To most people in this country, an income of £66,396, which is what an MP now gets, looks like riches beyond the dreams of avarice. As the Sunday Times points out in its story about MPs’ pay, the average wage is about £26,500, which means many millions of people earn less than that.
No wonder the man or woman in the pub concludes, on noticing that an MP earns three or four times as much as he or she does, that our legislators are only in it for the money. And we now discover that in 2015, the Independent Parliamentary Standards Authority wishes to award them an 11 per cent rise, which is again a much higher figure than most people can hope for, and will take MPs’ pay to £74,000.
When IPSA was given responsibility for MPs’ pay, this was said to be a way of stopping our legislators from voting to give themselves more money. But the idea that MPs will no longer be held responsible for how much they are paid is a pitiful illusion. They are responsible for setting up IPSA, and will not be allowed to wriggle out of that responsibility. Countervailing cuts in pensions are a good idea, but will have little effect on public opinion.
Here is a modest proposal for inclusion in the Conservative party’s next manifesto. One of the most popular policies pursued by this Government is the capping of welfare benefits at £26,000. The Sunday Telegraph today reports that dozens of claimants were receiving benefits equivalent to a pre-tax income of £70,000 a year – about what an MP gets. This information has been put in to the public domain in the justified belief that it will make the cap of £26,000 even more popular.

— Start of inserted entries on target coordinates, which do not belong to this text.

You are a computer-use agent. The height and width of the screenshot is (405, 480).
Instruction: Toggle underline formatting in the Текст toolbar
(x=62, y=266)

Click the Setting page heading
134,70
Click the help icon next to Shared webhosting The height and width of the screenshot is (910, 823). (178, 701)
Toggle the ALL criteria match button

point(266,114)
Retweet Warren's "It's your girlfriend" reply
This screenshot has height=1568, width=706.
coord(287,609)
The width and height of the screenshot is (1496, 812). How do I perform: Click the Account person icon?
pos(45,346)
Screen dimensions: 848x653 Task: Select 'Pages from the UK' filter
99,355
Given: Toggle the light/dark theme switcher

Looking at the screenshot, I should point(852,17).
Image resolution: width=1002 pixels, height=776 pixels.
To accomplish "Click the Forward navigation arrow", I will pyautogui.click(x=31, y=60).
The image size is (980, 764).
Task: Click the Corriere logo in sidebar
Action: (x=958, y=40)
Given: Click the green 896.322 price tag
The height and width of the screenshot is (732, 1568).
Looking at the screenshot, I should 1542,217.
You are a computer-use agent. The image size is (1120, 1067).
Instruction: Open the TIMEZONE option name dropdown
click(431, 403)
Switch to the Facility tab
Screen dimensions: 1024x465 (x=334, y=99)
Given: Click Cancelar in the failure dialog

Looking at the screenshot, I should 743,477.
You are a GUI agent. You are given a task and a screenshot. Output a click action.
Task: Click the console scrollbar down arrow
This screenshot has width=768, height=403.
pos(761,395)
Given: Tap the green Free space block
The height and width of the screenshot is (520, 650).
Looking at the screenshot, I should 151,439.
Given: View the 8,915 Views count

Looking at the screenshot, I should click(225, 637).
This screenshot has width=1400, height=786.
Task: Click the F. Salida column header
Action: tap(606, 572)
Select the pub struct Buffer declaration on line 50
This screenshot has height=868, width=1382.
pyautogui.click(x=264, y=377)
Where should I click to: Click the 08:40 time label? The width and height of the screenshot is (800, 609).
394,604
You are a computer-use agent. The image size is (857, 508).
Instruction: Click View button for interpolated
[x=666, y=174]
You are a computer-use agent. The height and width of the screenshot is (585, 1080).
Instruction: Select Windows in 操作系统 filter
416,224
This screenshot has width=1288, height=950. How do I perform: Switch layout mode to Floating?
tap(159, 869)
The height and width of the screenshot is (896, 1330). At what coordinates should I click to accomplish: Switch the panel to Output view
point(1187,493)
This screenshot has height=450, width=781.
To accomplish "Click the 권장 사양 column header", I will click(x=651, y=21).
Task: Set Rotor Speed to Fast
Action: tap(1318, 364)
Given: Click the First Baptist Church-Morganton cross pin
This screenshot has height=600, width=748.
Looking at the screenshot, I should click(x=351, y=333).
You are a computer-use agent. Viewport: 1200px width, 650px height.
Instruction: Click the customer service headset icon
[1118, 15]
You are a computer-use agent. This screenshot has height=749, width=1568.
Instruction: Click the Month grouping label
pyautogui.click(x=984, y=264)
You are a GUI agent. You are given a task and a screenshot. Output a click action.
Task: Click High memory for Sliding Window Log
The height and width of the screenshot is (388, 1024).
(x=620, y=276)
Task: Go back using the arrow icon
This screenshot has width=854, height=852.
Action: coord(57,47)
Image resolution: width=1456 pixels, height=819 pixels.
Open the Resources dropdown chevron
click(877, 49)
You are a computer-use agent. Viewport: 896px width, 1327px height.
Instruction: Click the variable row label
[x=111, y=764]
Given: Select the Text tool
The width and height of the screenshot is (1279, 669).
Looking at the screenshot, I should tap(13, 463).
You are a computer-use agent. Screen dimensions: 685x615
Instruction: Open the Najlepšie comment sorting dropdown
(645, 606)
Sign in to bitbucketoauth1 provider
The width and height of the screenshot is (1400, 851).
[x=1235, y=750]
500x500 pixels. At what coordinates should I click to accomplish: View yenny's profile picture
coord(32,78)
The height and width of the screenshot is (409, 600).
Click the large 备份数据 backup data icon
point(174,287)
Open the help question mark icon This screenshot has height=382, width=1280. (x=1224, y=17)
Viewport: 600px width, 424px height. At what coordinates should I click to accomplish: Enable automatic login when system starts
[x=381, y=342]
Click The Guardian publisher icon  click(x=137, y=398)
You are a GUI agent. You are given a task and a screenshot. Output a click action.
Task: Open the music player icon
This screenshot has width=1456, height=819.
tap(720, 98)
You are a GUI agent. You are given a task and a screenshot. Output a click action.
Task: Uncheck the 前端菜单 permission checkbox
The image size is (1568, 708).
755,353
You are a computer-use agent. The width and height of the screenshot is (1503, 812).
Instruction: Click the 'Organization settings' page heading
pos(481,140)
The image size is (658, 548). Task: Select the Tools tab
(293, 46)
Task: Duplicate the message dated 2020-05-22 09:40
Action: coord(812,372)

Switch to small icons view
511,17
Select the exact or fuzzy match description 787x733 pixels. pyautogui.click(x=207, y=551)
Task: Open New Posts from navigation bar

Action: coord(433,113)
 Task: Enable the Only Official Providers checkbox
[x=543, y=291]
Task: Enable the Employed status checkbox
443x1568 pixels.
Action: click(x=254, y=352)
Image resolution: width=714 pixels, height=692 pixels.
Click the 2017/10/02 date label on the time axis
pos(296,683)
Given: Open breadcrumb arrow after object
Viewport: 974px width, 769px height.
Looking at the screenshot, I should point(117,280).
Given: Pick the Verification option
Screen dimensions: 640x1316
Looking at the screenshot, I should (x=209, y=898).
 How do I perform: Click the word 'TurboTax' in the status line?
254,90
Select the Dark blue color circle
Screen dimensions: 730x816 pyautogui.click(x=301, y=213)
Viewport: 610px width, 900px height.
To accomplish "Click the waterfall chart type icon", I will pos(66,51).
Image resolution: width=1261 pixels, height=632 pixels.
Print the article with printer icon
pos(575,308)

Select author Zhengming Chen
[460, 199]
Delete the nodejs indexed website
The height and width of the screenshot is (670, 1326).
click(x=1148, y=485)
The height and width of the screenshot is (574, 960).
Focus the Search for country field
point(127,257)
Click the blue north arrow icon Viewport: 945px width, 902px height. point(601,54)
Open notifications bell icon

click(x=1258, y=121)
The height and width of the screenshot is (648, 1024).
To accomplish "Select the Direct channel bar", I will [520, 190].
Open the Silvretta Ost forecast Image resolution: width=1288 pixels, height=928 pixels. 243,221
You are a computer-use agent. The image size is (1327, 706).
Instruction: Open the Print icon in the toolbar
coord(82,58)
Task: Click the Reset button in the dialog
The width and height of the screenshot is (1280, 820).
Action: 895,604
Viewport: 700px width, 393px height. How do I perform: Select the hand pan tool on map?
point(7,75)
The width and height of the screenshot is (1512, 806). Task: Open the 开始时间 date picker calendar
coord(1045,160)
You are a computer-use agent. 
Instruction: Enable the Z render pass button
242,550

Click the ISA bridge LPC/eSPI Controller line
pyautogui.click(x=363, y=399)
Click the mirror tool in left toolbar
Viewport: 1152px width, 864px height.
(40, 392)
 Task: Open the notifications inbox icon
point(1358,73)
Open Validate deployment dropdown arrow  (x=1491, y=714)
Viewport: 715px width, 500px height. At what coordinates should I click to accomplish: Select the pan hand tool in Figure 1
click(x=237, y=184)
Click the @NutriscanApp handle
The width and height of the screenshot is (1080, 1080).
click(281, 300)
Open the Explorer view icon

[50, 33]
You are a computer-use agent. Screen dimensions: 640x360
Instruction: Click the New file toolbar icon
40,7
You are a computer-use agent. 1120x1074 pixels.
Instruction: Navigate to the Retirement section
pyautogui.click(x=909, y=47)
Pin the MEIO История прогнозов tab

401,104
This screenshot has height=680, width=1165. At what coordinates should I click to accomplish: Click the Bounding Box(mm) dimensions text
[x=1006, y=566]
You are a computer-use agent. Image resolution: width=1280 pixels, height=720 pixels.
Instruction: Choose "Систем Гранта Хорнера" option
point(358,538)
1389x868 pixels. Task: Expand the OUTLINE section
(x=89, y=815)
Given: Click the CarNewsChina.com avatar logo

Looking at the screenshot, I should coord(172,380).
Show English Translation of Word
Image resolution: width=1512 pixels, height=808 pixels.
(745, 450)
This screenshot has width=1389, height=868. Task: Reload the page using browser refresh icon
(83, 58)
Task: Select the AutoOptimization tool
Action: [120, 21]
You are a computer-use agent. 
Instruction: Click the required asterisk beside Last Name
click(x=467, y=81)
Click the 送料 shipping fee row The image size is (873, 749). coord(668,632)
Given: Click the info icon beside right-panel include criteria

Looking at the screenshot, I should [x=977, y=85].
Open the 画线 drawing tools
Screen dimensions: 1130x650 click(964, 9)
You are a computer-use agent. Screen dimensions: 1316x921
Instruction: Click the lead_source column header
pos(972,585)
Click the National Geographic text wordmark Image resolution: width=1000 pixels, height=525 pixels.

So why not extend the cap to MPs? Here is a measure which would do much to counter the damaging impression that the Tories only care about the rich. It would show they regard the privilege of serving as an MP as a reward in itself. MPs’ status does not derive from their pay, and their work should not be thought of as a job. Comparisons with head teachers, doctors and other professions are irrelevant.
Some will ask why MPs should be paid at all. But in an era of universal suffrage, it seems to me reasonable that they should get an amount equivalent to the average wage. A postman or postwoman ought to be able to run for Parliament without facing a life of poverty. What is unreasonable is for people to go in to politics in order to be able to live at public expense an upper-middle-class existence, with two houses, children at fee-paying schools, a pony in the paddock and all the other luxuries which so soon turn out to be essential.
An MP’s pay is already quite inadequate to sustain such a way of life. Hence the temptation to which some of them succumbed to try to do it on expenses instead. But if MPs want to live like that – and I do not pretend to be immune myself to the charms of such an existence – let them find some other way of paying for it. Part of the deal should be that they are encouraged to go on doing at least some of whatever they were doing before they were elected, whether it be dentistry or carpentry.
Another part of the deal would be that we could no longer expect MPs to attempt to justify their existence by bearing a heavy burden of case work, of a kind which ought to be dealt with by local councillors.
If any of the Tory party’s present MPs find that they are slightly less committed to the ideal of public service than they thought, they can stand down. One advantage of this proposal is that it might widen the range of backgrounds from which MPs are drawn.
It will be said that reducing MPs’ pay by about two-thirds will leave politics as the preserve of the rich. But hasn’t this already happened? How many working-class candidates made it to Westminster in 2010? The time has come to bring politics back closer, in financial terms, to the man or woman in the pub. Perhaps some of them could then consider employing their oratorical skills beyond the confines of the saloon bar, safe in the knowledge that their friends would not accuse them of being in it for the money.